Veröffentlicht am 19. April 2008,  Kategorie(n): Auto und Verkehr,  2,988 x gelesen

Fertrans: Nicht nur klimafreundlich, sondern klimaneutral!

CO2-Emissionen bereits im Ansatz vermeiden, darauf setzt das international tätige Speditionsunternehmen FERTRANS AG aus der Schweiz schon durch sein Geschäftsmodell als Bahnlogistiker. Unter dem Motto „Soviel Schiene wie möglich, soviel LKW wie nötig“ führt das Tochterunternehmen von DB-Schenker alle Transportdienstleistungen für seine Kunden aus. Nun wird diese klimafreundliche Strategie noch weiter ausgebaut: In Zusammenarbeit mit ClimatePartner, Anwendungsentwickler im Freiwilligen Klimaschutz, bietet FERTRANS künftig seinen Kunden – als eines der ersten Unternehmen am Markt – die Möglichkeit, sämtliche Transporte klimaneutral durchzuführen. Kern des Angebotes ist dabei der speziell für FERTRANS entwickelte Klimarechner von ClimatePartner. Dieser ermöglicht es FERTRANS, die anfallenden CO2-Emissionen pro Transport und Kunde einfach und schnell selbst zu berechnen und – mittels Investitionen in ein zertifiziertes Klimaschutzprojekt – auszugleichen. Der Vorteil: Die entstehenden Mehrkosten fließen ausschließlich in das ausgewählte Projekt. „Auf diese Weise stehen Kosten und Mehrwert für die Unternehmen in einem optimalen Verhältnis – denn Klimaschutz sollte auch betriebswirtschaftlich Spaß machen“, betont Daniel Knaus, Leiter Verkauf bei der FERTRANS AG.

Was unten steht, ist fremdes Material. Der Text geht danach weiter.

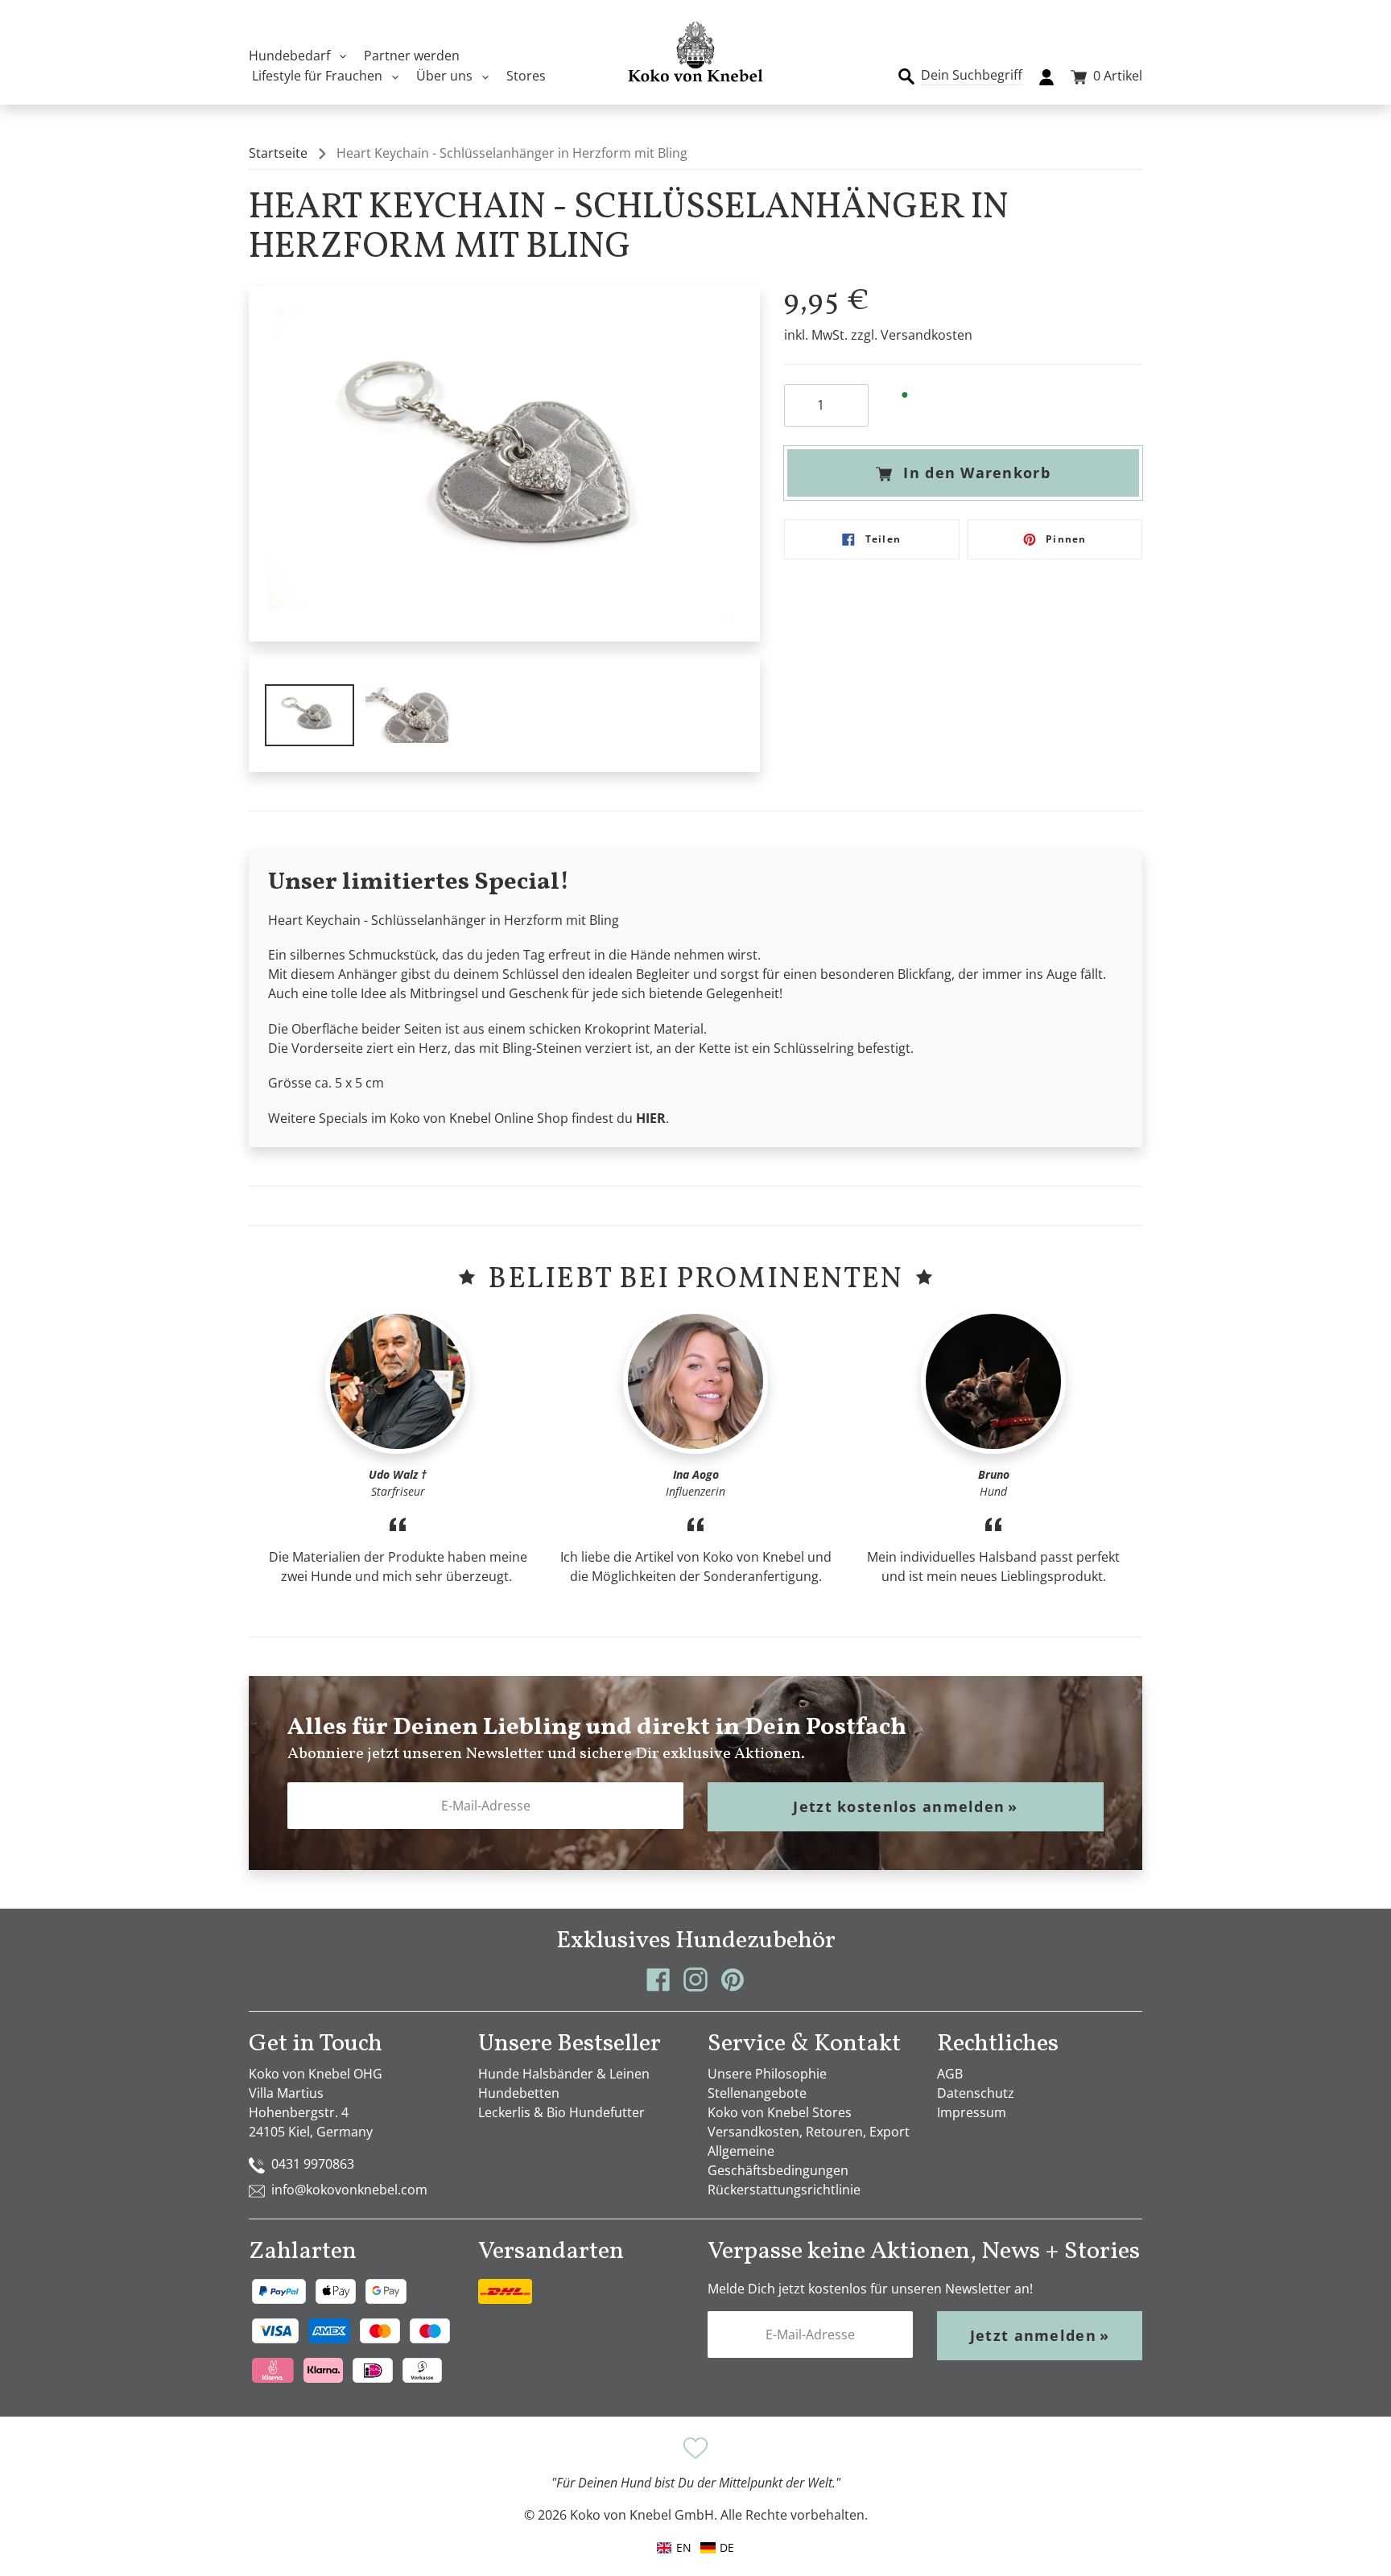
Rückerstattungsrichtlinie (784, 2189)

Hinter der einfachen Eingabemaske des Klimarechners verbirgt sich eine Vielzahl von Daten. So wird beispielsweise neben dem Transportmittel (Bahn, LKW, Schiff) auch die Art der zu transportierenden Waren und sogar das jeweilige Höhen- und Geländeprofil der Transportstrecke berücksichtigt. Keine leichte Aufgabe bei einem Logistiker wie FERTRANS, der neben den europäischen Ländern auch Waren in den Mittleren und Nahen Osten sowie in die Mongolei und China verschickt. „Mit dem Klimarechner haben wir eine weitere Möglichkeit gewonnen, unsere Kunden bezüglich ihrer Transporte umfassend zu beraten – und so die Entstehung von CO2 bereits im Ansatz einzuschränken“, beschreibt Knaus das Geschäftsmodell. Zudem bietet das neuartige Angebot gerade nachhaltig orientierten Unternehmen die Möglichkeit, ihr Engagement auch auf den Transportbereich auszudehnen. Ein Gebiet, in dem der Kunde bisher wenige Einflussmöglichkeiten hatte. „Klimaneutrale Logistik- Dienstleistungen, noch dazu wenn diese klimafreundlich mit der Bahn durchgeführt werden, bieten quasi drei Pluspunkte in einem: Sie sind ein echtes Plus für mehr Klimaschutz, bieten unseren Kunden einen echten Mehrwe t und uns eine neue Möglichkeit der Kundenansprache“, so Knaus weiter.